Source: ThoughtfulFinance.com, Bloomberg

How To Invest in Muni Money Market

So what yield should investors look at and base decisions on? My approach is to assume an average yield, since we know that the stated yield on any given day is not representative of what an investor will receive. In the below chart, I’ve plotted 20-day, 30-day, and 50-day moving averages. Each moving average falls between 2.75% and 3%. I would not invest in this fund based on a 2% yield or a 4% yield (since muni yields are moving up and down so much), but I would base my decision on ~3% yield.

Source: ThoughtfulFinance.com, Bloomberg

Comparing Muni Money Market Funds

The volatile yields of muni money market funds can make selecting one a more challenging task. Investors need to do a bit of homework beyond simply selecting a muni fund with the highest yield. Below are some examples:

Muni Yield vs Taxable Yield

Taxable money market yields are reflective of market rates and tend to move more gradually based on the broader level of rates in the economy.
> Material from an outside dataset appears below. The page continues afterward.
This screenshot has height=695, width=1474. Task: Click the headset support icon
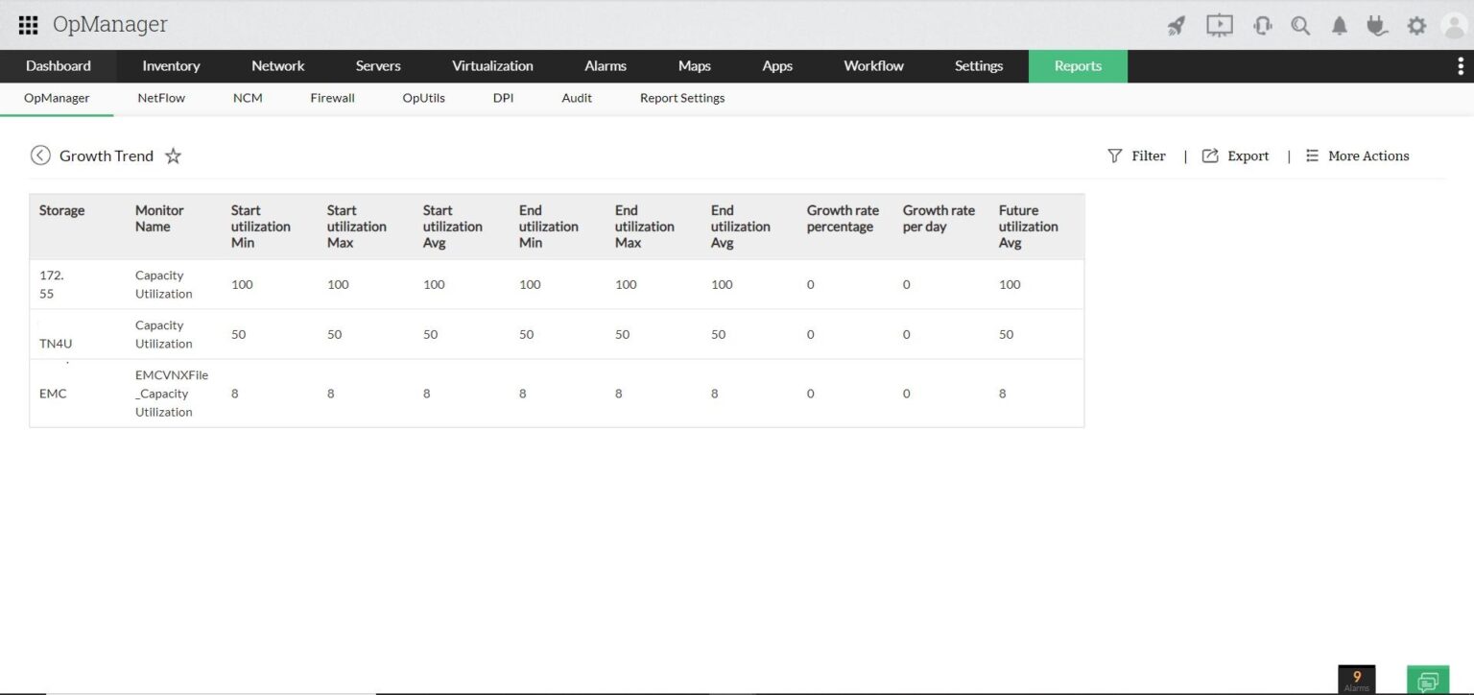[1262, 26]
This is of course influenced by policy rates, benchmark rates, and other factors, but the end result is more gradual changes in rates (compared to muni money markets).

In the below example, we can see that the muni money market (SWTXX) yield is relatively close to the taxable (SWVXX) yield as of late February (and the tax-equivalent muni yield was higher for many investors). However, the muni yield (and the tax-equivalent muni yield) was much lower than the taxable yield by mid-March. So finding the better after-tax yield is largely a function of when an investor observes the yield data. Again, I would review the average yield and then adjust for the tax benefit (rather than just calculating the tax benefit on any given day’s yield).

Source: ThoughtfulFinance.com, Bloomberg

Muni Yield vs Muni Yield

Comparing muni money market funds can be challenging because the muni yields are so volatile. Rather than comparing a volatile yield to a more gradually changing yield, one must compare two volatile yields to one another.

Consider the below example of SWTXX (a Schwab muni money market) vs FTEXX (a Fidelity muni money market). If one checked yields in early July, then FTEXX was the higher yielding fund. If one checked in late July, then SWTXX was the higher yielding fund. So which one should investors select? Personally, I would compare the moving averages and go with the fund that has the highest yield on average.

Source: ThoughtfulFinance.com, Bloomberg

Bottom Line

The bottom line is that muni money market yields are quite volatile and the stated yield that investors find on a fund website is not indicative of the return that they will receive (since muni yields move up and down so much). My approach is to find the yield history, calculate an average yield or estimate the future yield, and then make a decision. Even investing in cash equivalents can be as much art as science!